The LDPE expansion process involves polymer melting (the melting point varies from 110°C to 120°C) and extrusion with an expansion agent. This is an environmental-friendly process that does not require water, does not release toxic gases into the atmosphere (see paragraph 2), and requires only a modest amount of electrical power: 0.6 KWh/Kg equivalent to 2.2 MJ.
Polyethylene is one of the easiest plastics to recycle, it just needs to be melted and then it can be extruded and moulded to make new products. Whilst EPS recycling campaigns are sporadic, LDPE recycling is diffused and well tested. Conventional foam that is not crosslinked, is chemically equivalent to non-expanded LDPE, and is therefore recycled in the same way.
To recycle LDPE, it needs to be shredded, cleaned (if it comes from non-secure outside sources), melted and extruded into pellets. These pellets can then be extruded, expanded or moulded into new products. The plant required for this process therefore comprises of:
- Single-screw extruder
- Pellet former
With a melting point of between 105°C and 115°C, LDPE recycling is economical not only in terms of plant requirements, but also in terms of process.
Conventional foam is nothing more than LDPE with small quantities of additives used for extrusion and it can therefore by recycled just as easily.
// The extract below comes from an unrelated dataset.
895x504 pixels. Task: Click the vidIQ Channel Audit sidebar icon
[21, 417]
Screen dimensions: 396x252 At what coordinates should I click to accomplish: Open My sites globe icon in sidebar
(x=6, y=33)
The quantity of additives in the material varies from between 2% and 6% in weight. It is therefore easy to mix it with virgin material to bring the impact of the additives down to tolerable levels.
Taking care to select the obtained regenerated material, it can be use in quantities up to 40% for the production of new foam or up to 80% in less sensitive productions such as the extrusion of films.
By recycling the material, it is possible to regenerating the raw materials simply at energy costs for melting and transforming it into pellets (Regeneration process). Whilst virgin LDPE requires over 25 MJ of energy, regenerated material can be made using less than 3 MJ, whilst the material’s feedstock energy is preserved. In addition to reducing the use of raw materials, recycling also allows for a considerable energy saving on product’s life cycle.
The environmental impact of polyethylene and polypropylene foams, non-crosslinked, is very moderate. Production does not require water, only releases gases into the atmosphere that are at zero or near-zero environmental risk, minimises raw material consumption levels and requires modest quantities of energy. In addition, the product is completely recyclable at the end of its life.
The reduced density of the product from 19 to 15.5 kg/m3 (in other words from 19 to 15.5 gr/m2 for reference products measuring 1 mm thick) entails a minimum reduction of 18% in the use of raw materials and electricity required for the production of the foam.
From another perspective, for the same quantity of kg of products placed on the market, 18% more products were packed with an equivalent reduction in the level of CO2 generated per unit of product.
POR FESR 2014/2020 FUNDS
The Regional Call POR FESR 2014/2020 Action 3.1.1 made it possible for Proxital Srl to reduce the use of raw materials in the company’s production cycle, through a reduction in production waste achieved through:
- decrease in machine set-up changes to accommodate variations in the type of production to be carried out;
- recycling of production waste through regeneration for their re-use in the machining process.
Specifically, the investment entailed the acquisition of:
- Wrapping machine (conceived and designed to the company’s specific requirements), capable of processing higher roll heights than standard machines (up to 3 m);
- Shredder and pelletising system, for the regeneration of production waste;
- Automated pneumatic system, for transporting processing waste to the regeneration department.
The benefits granted by the Veneto Region totalled Euro 67,500.00.